Discussing the slowdown in world population growth rates, and with no hint of self-contradiction, they concluded:

"Thus, not only has the population been growing exponentially, but the rate of growth has also been growing."

Carl Sagan (1998) puts the exponential phase of human population growth back to the time of the agricultural revolution:

"Exponentials are also the central idea behind the world population crisis. For most of the time humans have been on Earth the population was stable, with births and deaths almost perfectly in balance. This is called a "steady state". After the invention of agriculture ... the human population of this planet began increasing, entering an exponential phase which is very far from a steady state. Right now the doubling time of the world' population is about 40 years. Every forty years there will be twice as many of us. As the English clergyman Thomas Malthus pointed out in 1798, a population increasing exponentially - Malthus described it as a geometrical progression - will outstrip any conceivable increase in food supply. No Green Revolution, no hydroponics, no making the deserts bloom can beat an exponential population growth."

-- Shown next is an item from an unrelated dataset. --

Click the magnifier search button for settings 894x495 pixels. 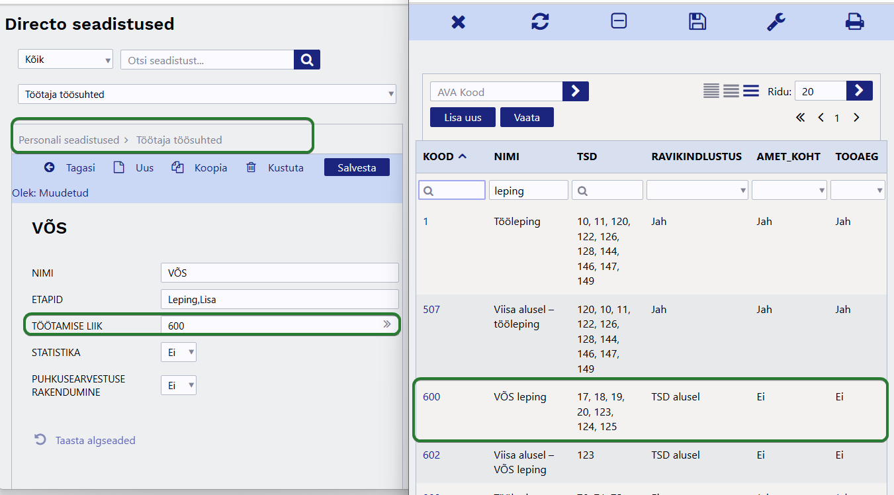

Again, the idea that there can be a "phase" of exponential growth implies a separate growth model (and thus a separate physical law of nature) applied during our hunter-gatherer days. Furthermore, Sagan needlessly reinforces the (Malthusian) delusion that a separate growth model applies to food which, after all, grows in populations too. There is only one universal growth model needed - the Couttsian Growth Model.

Sagan rather poigniantly states:

"If you understand exponentials, the key to many of the secrets of the universe is in your hand.""

Modern day Malthusian, Albert Bartlett has lectured on Arithmetic, Population, and Energy over 1,500 times. He too uses the classic (constant rate) exponential growth model for human populations, thus unfortunately allowing his critics to easily dismiss his prophecy of doom as human populations don't grow exponentially. Ironically, Bartlett has stated:

"The greatest shortcoming of the human race is our inability to understand the exponential function."

Even the US Census Bureau, who acknowledge that rates of population growth vary from year to year, do not see the simple population growth model of variable rate compound interest. If they had done so, they would have detected the errors that I found in their use of the exponential method.

Universal Physical Law[]

Today the Malthusian growth model bears Malthus' name, and is nonetheless widely recognised as an approximate physical law of population growth.

If the Malthusian Growth Model is an approximate physical law, then the Couttsian Growth Model is an actual physical law that applies to all populations of all species for all time. Just four words - variable rate compound interest.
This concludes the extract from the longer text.